Construction that abstract over type constructor and allow to efficiently stack computations.

In Category Theory

Yoneda Lemma states that: [C,Set](C(a,-),F) ~ F a natural transformation between Hom(a,-) and functor F: C -> Set is isomorphic to value of Functor F on a F a.

In Haskell this can be expressed as

f a  ~ forall x. (a -> x) -> f x

In Scala we ca define:

abstract class Yo[F[+_], A] {
  def runYo(): Reader[A, *] ~> F[*]
}

type YonedaLemma[F[+_], A] = Yo[F, A] ~ F[A]
def yonedaLemma[F[+_], A](implicit FF: Functor[F]): YonedaLemma[F, A] =
  new YonedaLemma[F, A] {
    def to: F[A] => Yo[F, A] = fa =>
      new Yo[F, A] {
        def runYo(): (A => *) ~> F =
          λ[(A => *) ~> F](atox => FF.map(fa)(atox))
      }

    def from: Yo[F, A] => F[A] =
      (fa: Yo[F, A]) => {
        val raf: Reader[A, *] ~> F = fa.runYo()
        raf.apply(identity[A])
      }
  }

where:

type Reader[-R, +A] = R => A

trait ~[A, B] {
  def to: B => A
  def from: A => B
}

In practice of FP following data structure is used:

trait Yoneda[F[_], A] {
  def run[X](f: A => X): F[X]
}

we need Functor instance for F to create instance of Yoneda for F

def liftYoneda[F[_], A](fa: F[A])(implicit FunctorF: Functor[F]): Yoneda[F, A] =
  new Yoneda[F, A] {
    def run[X2](f: A => X2): F[X2] = FunctorF.map(fa)(f)
  }

yet we don't need the fact that F is a Functor to go back to F

def lowerYoneda[F[_], A](y: Yoneda[F, A]): F[A] = y.run(identity[A])

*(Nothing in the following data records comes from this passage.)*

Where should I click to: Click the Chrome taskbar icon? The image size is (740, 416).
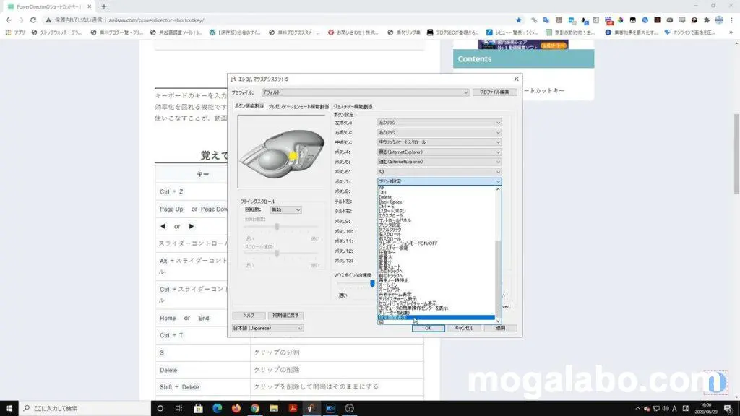pos(255,408)
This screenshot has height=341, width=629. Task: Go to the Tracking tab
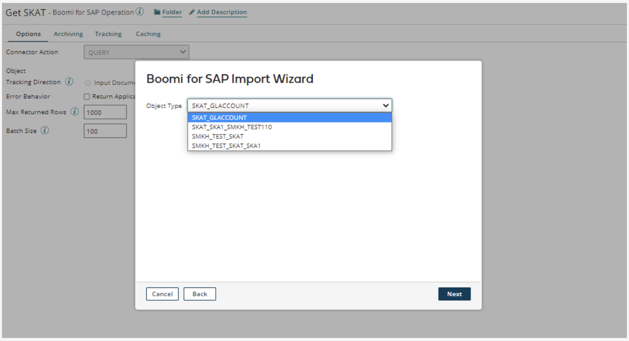tap(108, 34)
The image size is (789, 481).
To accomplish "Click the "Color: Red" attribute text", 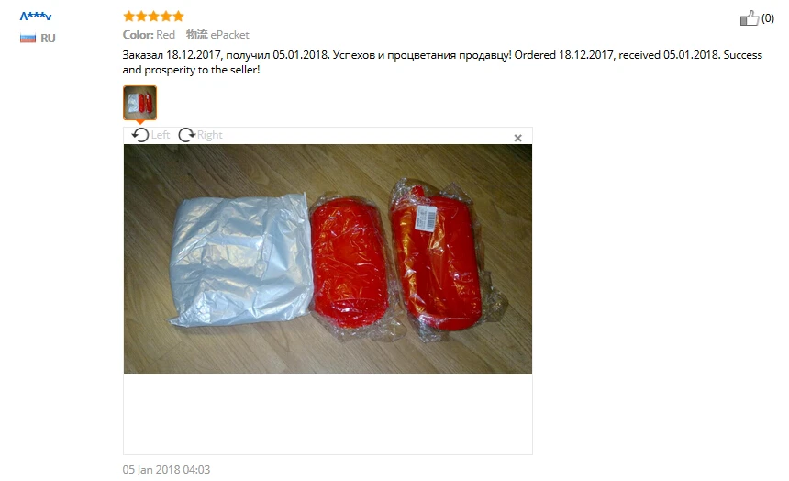I will coord(149,35).
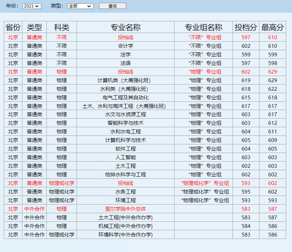Click the 最高分 column header

click(x=272, y=27)

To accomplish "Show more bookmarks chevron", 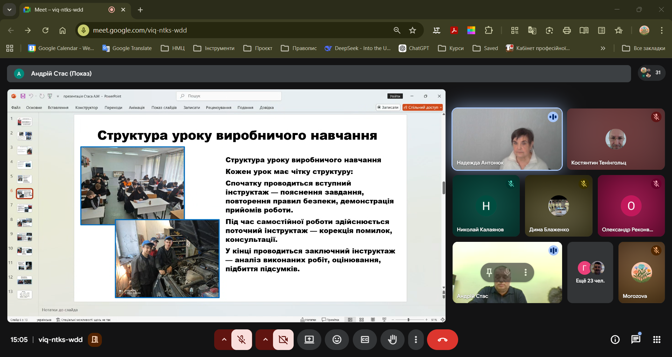I will click(603, 48).
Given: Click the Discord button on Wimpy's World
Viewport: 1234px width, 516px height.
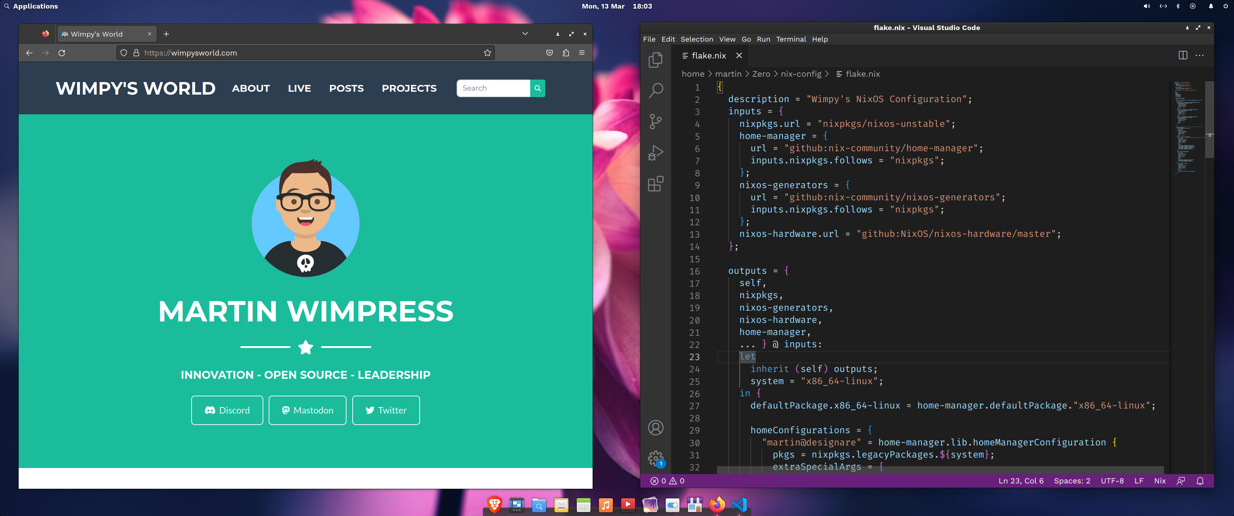Looking at the screenshot, I should [x=228, y=410].
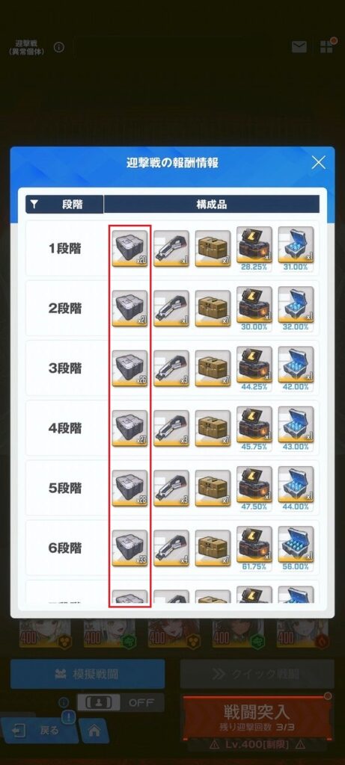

We can define Functor instance, without any requirement on F:

def yonedaFunctor[F[_]]: Functor[Yoneda[F, *]] =
  new Functor[Yoneda[F, *]] {
    def map[A, B](fa: Yoneda[F, A])(f: A => B): Yoneda[F, B] =
      new Yoneda[F, B] {
        def run[C](f2: B => C): F[C] = fa.run(f andThen f2)
      }
  }

Coyoneda

Rúnar in Free Monads and the Yoneda Lemma describes this type as a proof that: "if we have a type B, a function of type (B => A) for some type A, and a value of type F[B] for some functor F, then we certainly have a value of type F[A]"

This result from Category Theory allows us to perform Coyoneda Trick:

If we have following type:

trait Coyoneda[F[_], A] {
  type B
  def f: B => A
  def fb: F[B]
}

then type constructor F can be lifted to Coyoneda

def liftCoyoneda[F[_], A](fa: F[A]): Coyoneda[F, A]

we can map over lifted constructor F, without any requirements on F. So Coyoneda is a Free Functor:

implicit def coyoFunctor[F[_]]: Functor[Coyoneda[F, ?]] = new Functor[Coyoneda[F, ?]] {
  def map[A, AA](fa: Coyoneda[F, A])(ff: A => AA): Coyoneda[F, AA] = new Coyoneda[F, AA] {
    type B = fa.B
    def f: B => AA = fa.f andThen ff
    def fb: F[B] = fa.fb
  }
}

We even can change the oryginal type of F

def hoistCoyoneda[F[_], G[_], A, C](fab : NaturalTransf[F,G])(coyo: Coyoneda[F, A]): Coyoneda[G, A] =
  new Coyoneda[G, A] {
    type B = coyo.B
    def f: B => A = coyo.f
    def fb: G[B] = fab(coyo.fb)
  }

Finally to get back from Coyoneda fantazy land to reality of F, we need a proof that it is a Functor:

def lowerCoyoneda(implicit fun: Functor[F]): F[A]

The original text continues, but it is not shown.